A Coming of Age in Horror’s Clothing - A Review of It
Let’s get this out of the way first: I don’t like horror movies. Never have. I don’t like the tension of being scared, I don’t like monsters, I especially don’t like the discordant violin sound cliché that every horror movie seems to have to try and scare us. So, against my better judgment, I saw It.
Luckily for me, it’s not a horror movie. Horror elements? Plenty. But It is not a horror movie. Let me explain.
It, directed by Andy Muschietti, is based on the first half of the 1986 Stephen King novel of the same name. The story follows a group of plucky teenagers -- known as the Losers’ Club due to their common status as outcasts in school -- who discover and battle a demonic entity lurking in the sewer system of their town. This, however, is just the backdrop for what the story is really about: a group of kids conquering their biggest fears and learning to deal with a world that treats people like them with about as much contempt as one would expect would be dealt to someone who joins a Losers’ Club.
What It does best is create for the audience an almost oppressive tension throughout, even during the calmer moments.
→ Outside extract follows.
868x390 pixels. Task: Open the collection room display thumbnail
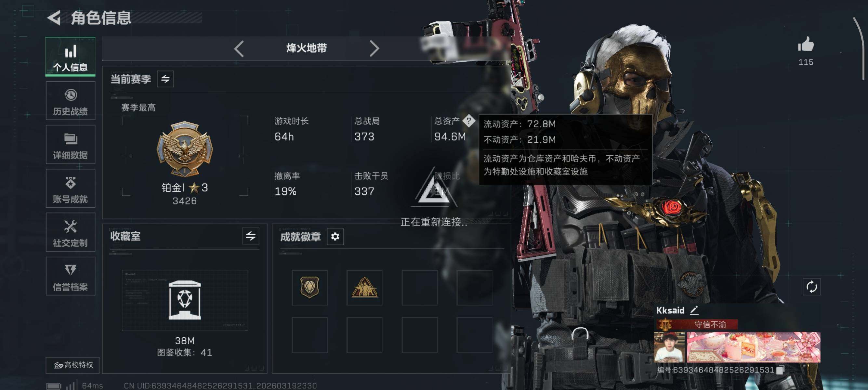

Whereas another director might have been conservative with showing violence, especially towards children, Muschietti makes the decision to not shy away from this kind of graphic imagery, but to display it in all its uncomfortable glory. The opening scene ends with a six year old boy crawling away from the sewers with a bloody stump where his arm once was. While I as a human being would not enjoy nor recommend watching videos of children losing limbs, I felt it was necessary in setting the tone of the film, as well as emphasizing that this would not be a sanitized version of the original story. One little touch I noticed is that in all the scenes where the monster is around, Muschietti slightly yet noticeably tilts the camera, making the audience feel as offset as the movie is in that moment.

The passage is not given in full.